During this time of year, thousands of high school seniors eagerly await a thick envelope in the mail from colleges and universities congratulating them on their admission.

Chelsea King, an 18-year-old Saipan native who currently lives in El Paso, Texas, was one of those young hopefuls. King lived on Saipan for 13 years before moving to the U.S. mainland. She attended San Vicente Elementary School from kindergarten to 6th grade, Marianas Baptist Academy when she was in the 7th grade, and Saipan Southern High School in the 10th grade. She intermittently attended school in the U.S. mainland, where she moved as part of her family’s military duties. She is now a senior at John L. Chapin High School in El Paso, Texas.

While King moved often, she always had one goal in mind—to pursue higher education after graduation. Last month, Stanford University sent King the thick envelope that she had hoped for, with a bonus—acceptance into the university and a full-ride scholarship. A few weeks later, she was named a Gates Millennium Scholar.

Her recent success follows after a long road of adversity, “but it shaped me to become the person I am today. I hope that other youth who face adversity do not let it hold them back and instead, motivate them to pursue something greater.”

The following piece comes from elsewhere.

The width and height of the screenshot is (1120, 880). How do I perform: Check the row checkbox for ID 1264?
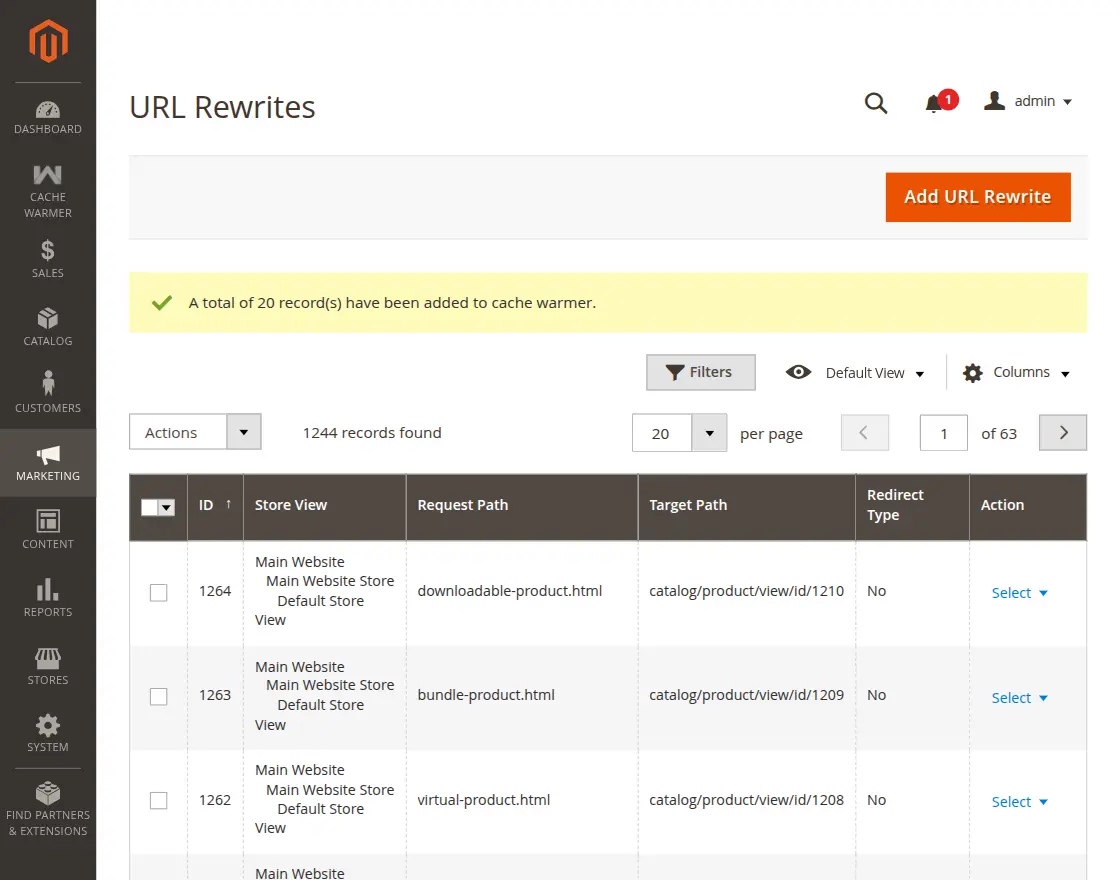tap(158, 592)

King also shared her experience with the admission process. “When I got my first rejection letter, I told myself that it is not the end of the world.” She encourages other students to remain positive if they are rejected admission to a university. “What matters is what you do and make of yourself at any educational institution,” she said.

King said her time on Saipan widened her perspective and made her realize that there is more to life than white, sandy beaches and Sunday afternoon barbecues. However, she also appreciates the guidance she received from educators on Saipan. “Everything I did and accomplished on Saipan is what made my goal clear. The educators there pushed me in the right direction,” she said.

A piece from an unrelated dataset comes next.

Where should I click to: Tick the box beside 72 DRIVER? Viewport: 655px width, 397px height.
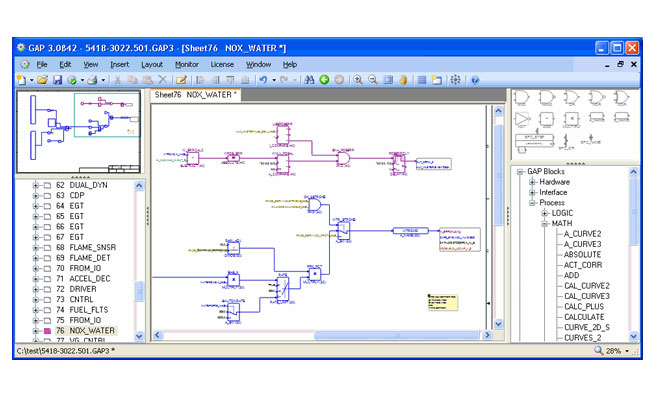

While King was on Saipan, she was a member of the youth environmental ambassadors club, math club, peer tutoring program, book club, and the Real World Design Challenge. King emphasized that students should participate in activities in their areas of interest: “Do things not to get into a good university, but do it because you enjoy [it]. I loved math, volunteering, and the environment so that’s what I focused on.”

She plans to become an engineer, after her brother, an engineer, inspired her to seek a career in the field. “I just hope to take what I learn [at Stanford] and give back,” she told Saipan Tribune.

The Saipan native added that humility is a key factor in succeeding. “I try to always remind myself not to blur my vision into thinking that I am better than other people. I do not let the accomplishments [overshadow] my humility,” she said.

King credits her success to Nancie and Jesse Celis.